SELECTED EXTRACT:
Difficult Differential

2008-09-24, 04:27

Alright, I have a quick question regarding a partial derivative.

Given nRT = (P + (an^2)/V^2)*(V-nb), find the partial V respect to T. Isolating V prior to taking the partial derivative seems to be notoriously difficult unless I am missing something obvious. My original plan was to expand, set to 0, factor and then try and use the quadratic equation, eliminate the extraneous root. However, when trying to do this, it is impossible to factor so that your ony terms are V^2, V and a constant- you cannot completely factor out a cubic V. Perhaps I am missing something.

Can anyone provide some advice or hints to lead me on the right path? Thanks.

ewmayer · 2008-09-24, 16:40

Assuming I've had sufficient coffee this morning...

nRT = (P + (an^2)/V^2)*(V-nb), find the partial V respect to T

Rescaling to lump all the constants into a minimal set [for the purpose of the partial w.r.to T, I presume that everything but V and T are constants]:

T = (b + 1/V^2)*(V-c). Differentiate both side w.r.to T to get, using dV as shorthand for "partial of V w.r.to T":

1 = (b - 2*dV/V^3)*(V-c) + (b + 1/V^2)*(dV-c), now just rearrange to isolate dV.

You can do it with all the original constants carried through.

2008-09-24, 19:35

Thanks, this appears to be similar to just using implicit differentiation and then isolating partial V respect to T. An explicit solution is possible, but only through use of the Cubic Formula (much worse than the quadratic equation). This is because each appearance of V in the actual function is actually v(t), or a function of T, therefore it must be treated as such. Thank you for the help!

Kevin · 2008-09-24, 21:06

The method ewmayer used is called implicit differentiation, if you haven't seen it before.

http://en.wikipedia.org/wiki/Implici...ifferentiation

Also, ewmayer screwed up a few derivatives in the final expression =P. It should read

1 = ( -2*dV/V^3)*(V-c) + (b + 1/V^2)*(dV)

ewmayer · 2008-09-24, 21:39

Quote:

Originally Posted by Kevin

The method ewmayer used is called implicit differentiation, if you haven't seen it before.

DIRECTIONS FOR THIS TASK: Continue the forum thread about finding the partial derivative of V with respect to T, starting right after the last line shown.

EXTRACTED RECORDS:
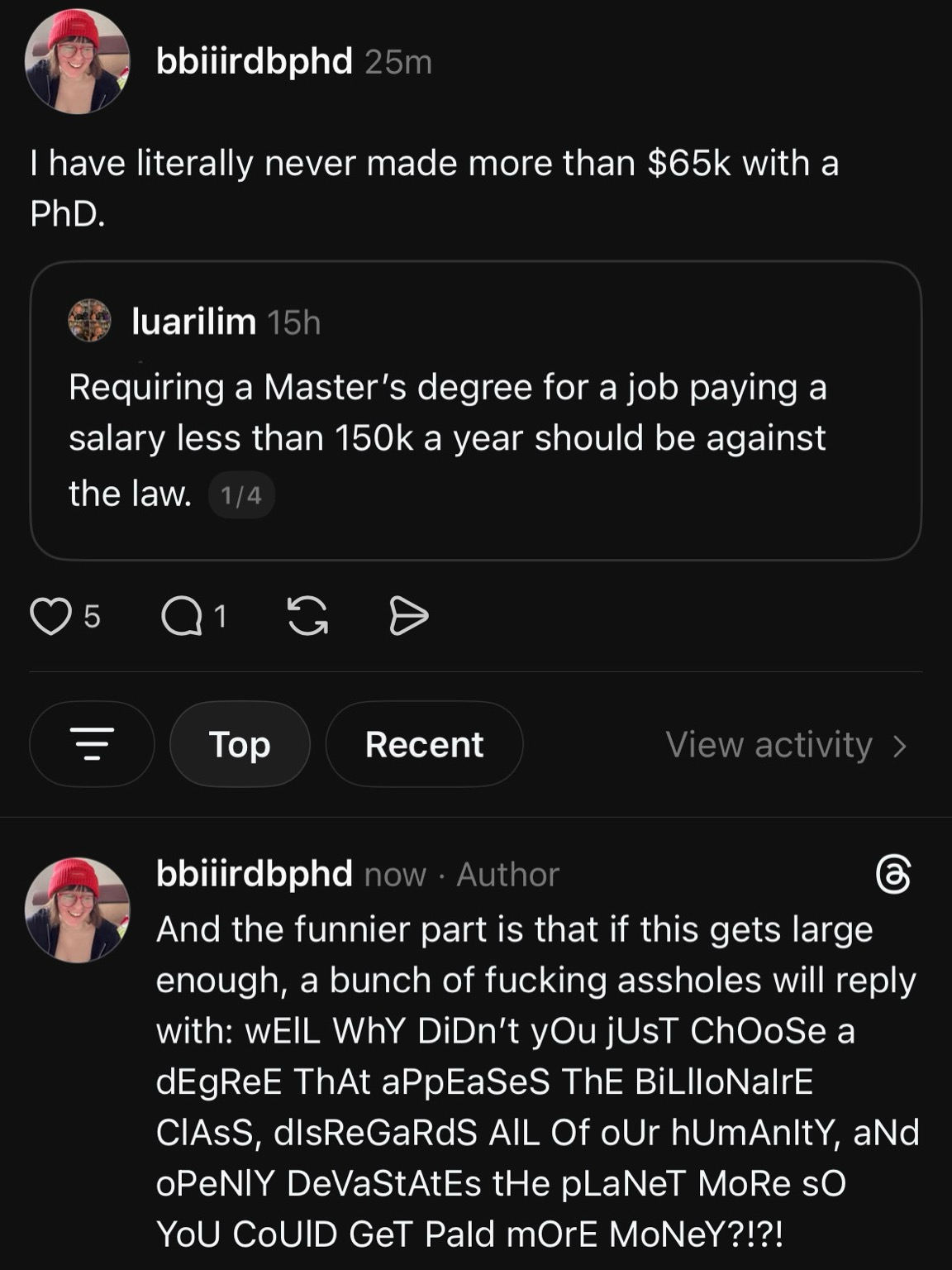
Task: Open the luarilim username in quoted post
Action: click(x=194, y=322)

...

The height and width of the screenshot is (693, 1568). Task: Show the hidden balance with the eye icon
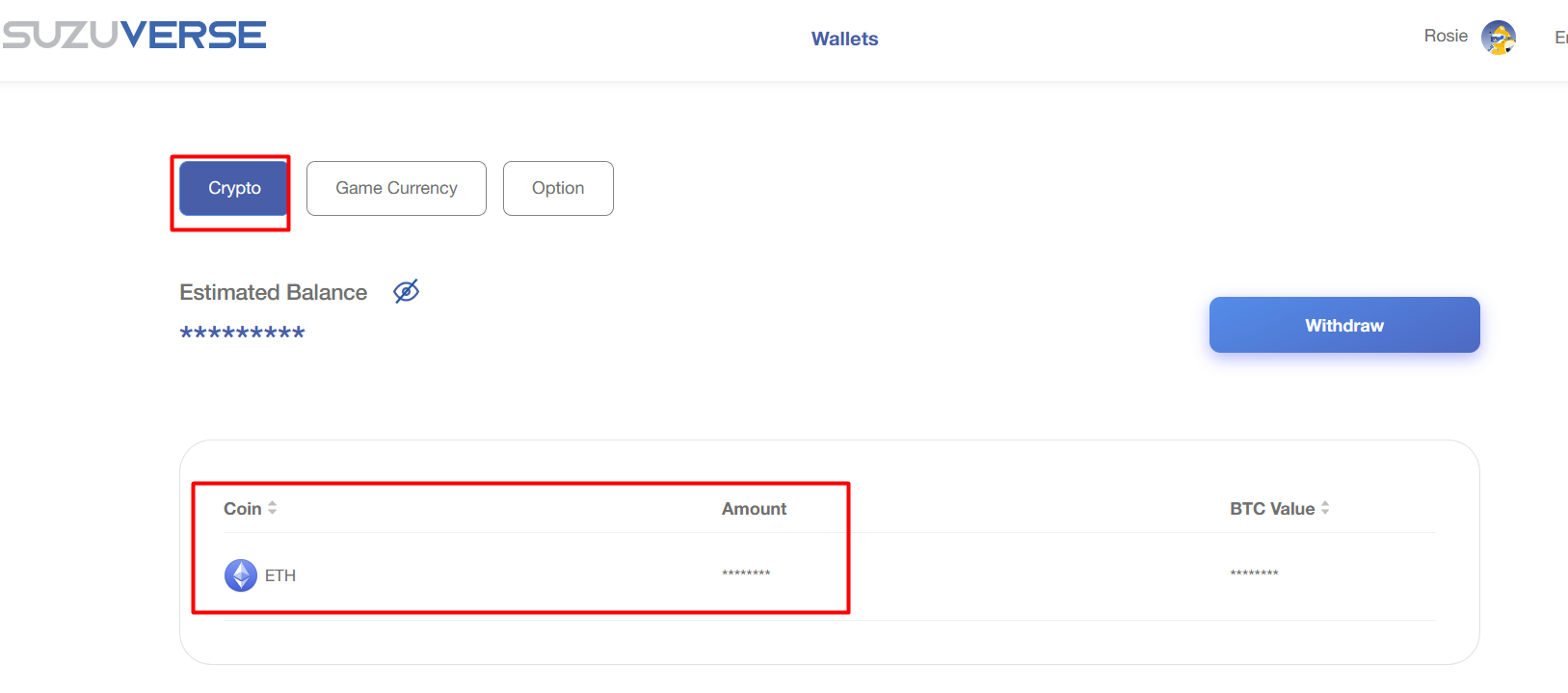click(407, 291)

FINAL RESULT:
http://en.wikipedia.org/wiki/Implici...ifferentiation

Also, ewmayer screwed up a few derivatives in the final expression =P. It should read

1 = ( -2*dV/V^3)*(V-c) + (b + 1/V^2)*(dV)

Thanks for being my "caffeine conscience, Kevin - apparently I'd forgotten how to differentiate a constant - tricky stuff, that. :)

Kevin · 2008-09-25, 03:33

Considering I spend 14 hours a week tutoring college students in math, I better be damn good at this stuff.

2008-09-25, 05:34

Yes, at first I was trying for an explicit solution, which is impossible unless you use the very unwieldy and ugly Cubic Formula. However, I did not realize that you could differentiate implicitly, which can be done in only a few easy steps, going back to the good old Calc 1 days. The differential is rather easy once you know the correct method to use. Thank you for pointing me on the right path.

ewmayer · 2008-09-25, 19:31

A related useful differentiation technique is Logarithmic Differentiation.

The above site has a whole slew of "Calc I tricky differentiation techniques" - just go up 2 directories to see the whole list.

Glad we were able to help!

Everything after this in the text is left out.